L. ferriphilum ML-04 and L. ferriphilum YSK, two strains having complete genome were selected for comparison. Their sequences were downloaded and decompressed. BLAST was used to make a database of my assembly and then produce crunch files for ACT to view comparison.
Command:
makeblastdb -in lfts.fasta -out lfts -dbtype nucl
blastn -query ml04.fna -out lfts_ml04.crunch -db lfts -outfmt 6
blastn -query ysk.fna -out lfts_ysk.crunch -db lfts -outfmt 6- -outfmt 6 is required for ACT
The sequence in the middle is my contigs.fasta. Considering the circular feature of the genome, the first contig aligns well with both ML-04 and YSK. The size of contig 1 is larger and a new region is presented.
- How relevant is the output format that you choose?
- Different output formats are for different usages. Different software require different format to parse. As said above, ACT requires format 6 of BLAST+.
- How do the resulting hits vary when you change the minimum e-value?

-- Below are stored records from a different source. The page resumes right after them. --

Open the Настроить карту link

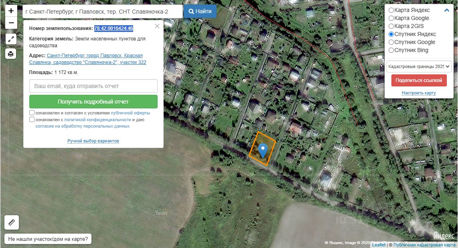[419, 93]
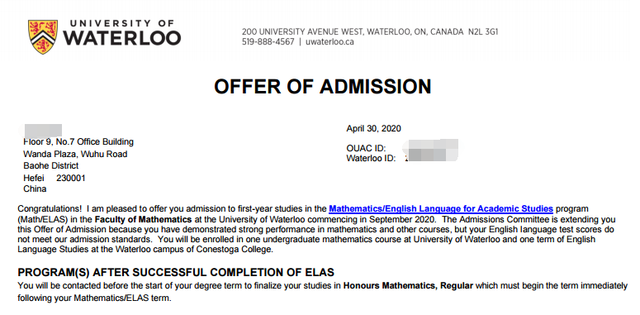Click the blurred recipient name block
Image resolution: width=640 pixels, height=315 pixels.
[42, 131]
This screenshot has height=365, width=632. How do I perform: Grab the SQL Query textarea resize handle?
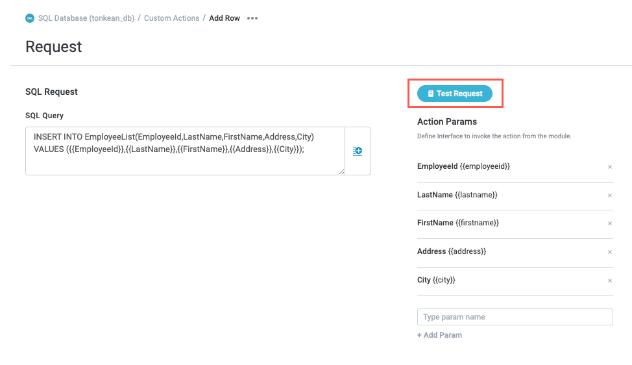(341, 172)
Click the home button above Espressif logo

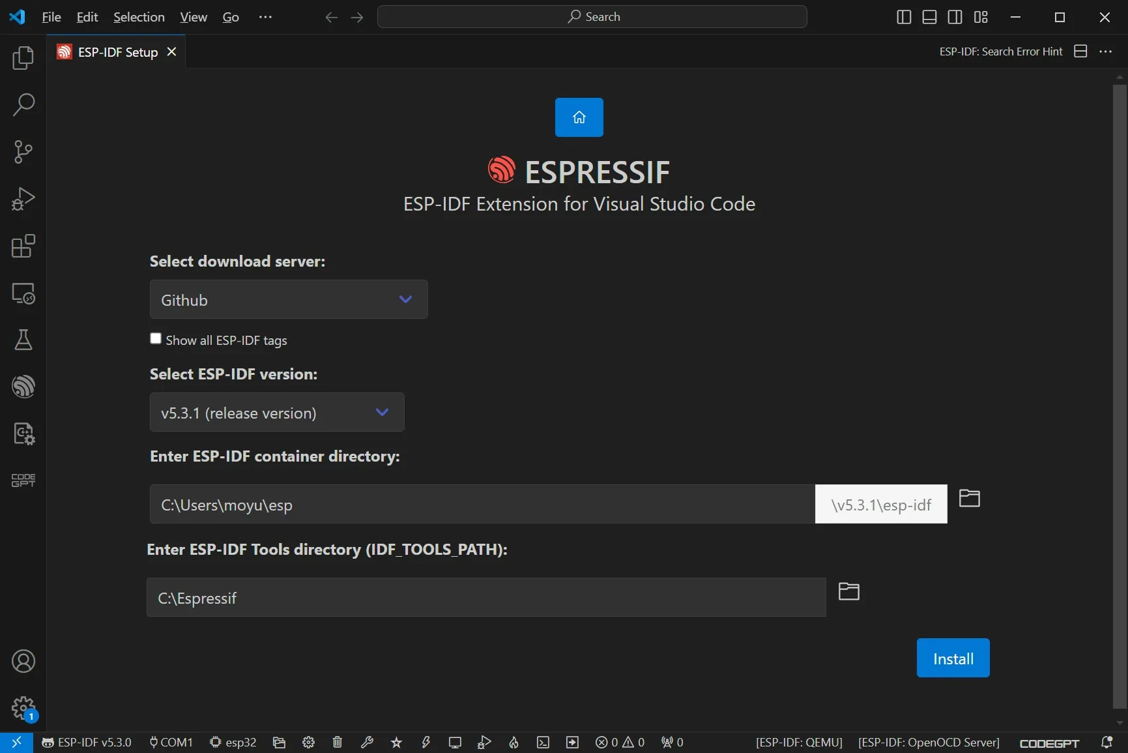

- E-value represents the number of hits expected to see by chance when searching a database of a particular size. The lower the e-value, the more significant the match is. Decreasing minimum e-values generates less resulting hits.
- How is the alignment score calculated?
- It is calculated by summing the substitution score (base on substitution matrix) and gap scores (opening and extension penalties).
- How important is the number of threads when you blast against a database, or against a particular sequence?
- Increasing the number of threads to utilize parallel computation will increase the speed of search.